→ **Problem to solve**:
Format the lines of these records as a Markdown table with the columns Nr and Line, numbering each row and omitting blank lines. Leave the pictures out of the table.

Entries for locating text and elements
--

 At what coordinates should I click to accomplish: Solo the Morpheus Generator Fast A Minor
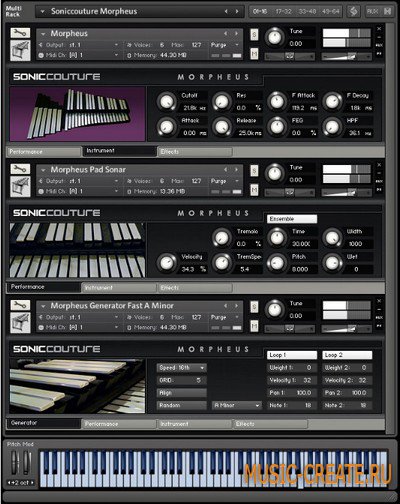[254, 307]
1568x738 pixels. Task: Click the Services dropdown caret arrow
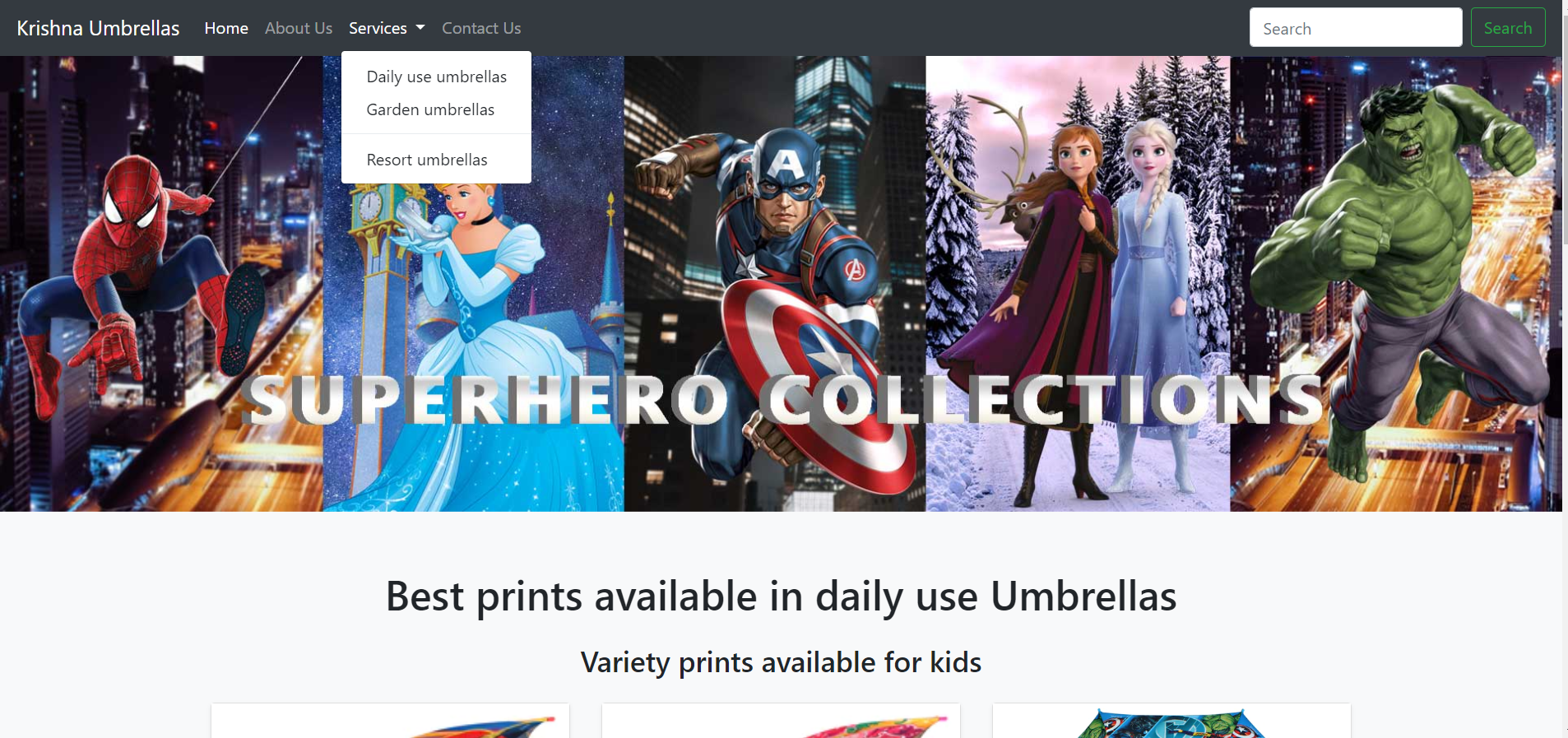(x=420, y=28)
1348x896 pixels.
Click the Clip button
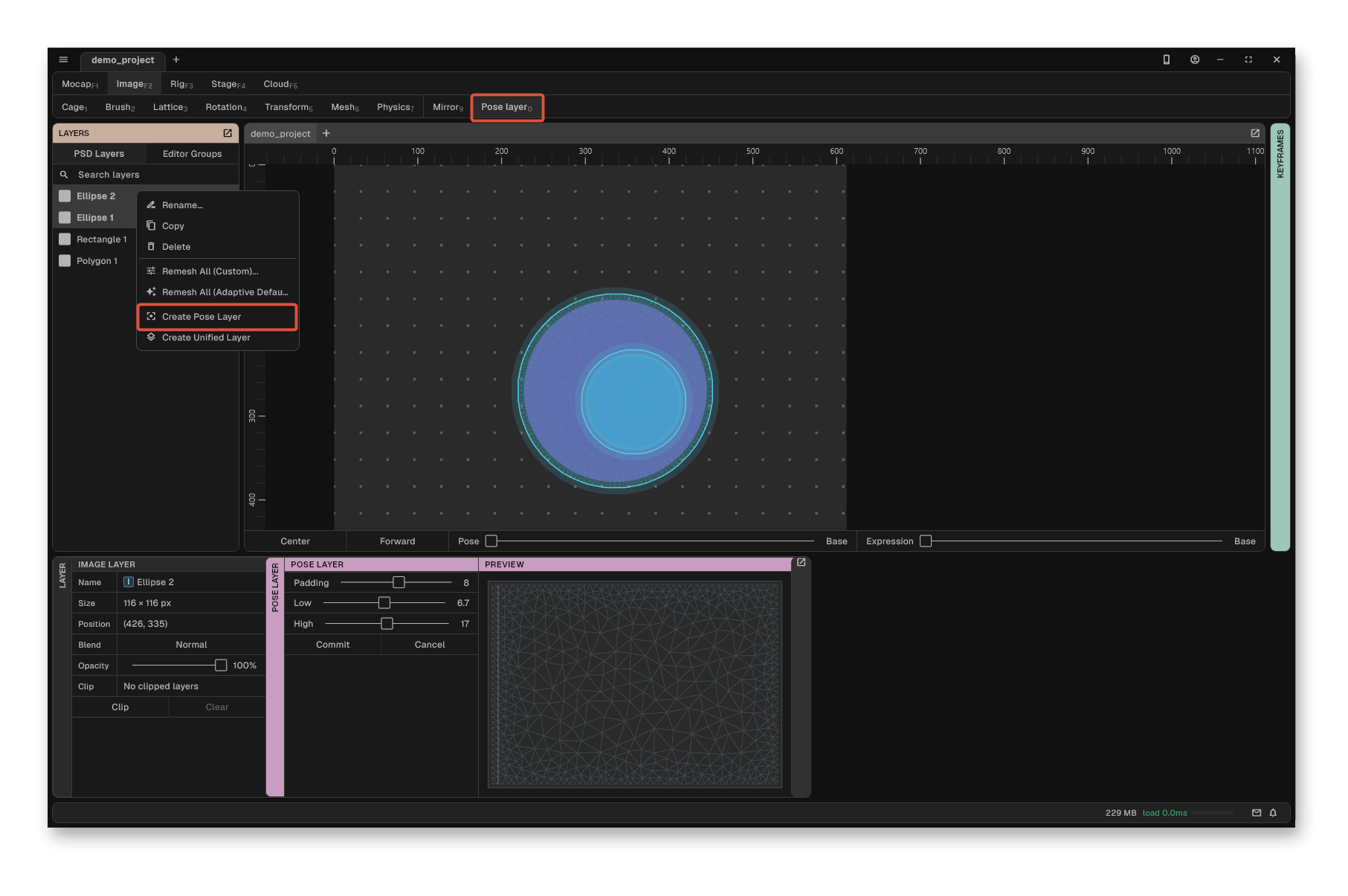[120, 707]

--

→ **Task solution**:
| Nr | Line |
|---|---|
| 1 |  At what coordinates should I click to accomplish: Solo the Morpheus Generator Fast A Minor |
| 2 | [254, 307] |
| 3 | 1568x738 pixels. Task: Click the Services dropdown caret arrow |
| 4 | (x=420, y=28) |
| 5 | 1348x896 pixels. |
| 6 | Click the Clip button |
| 7 | [120, 707] |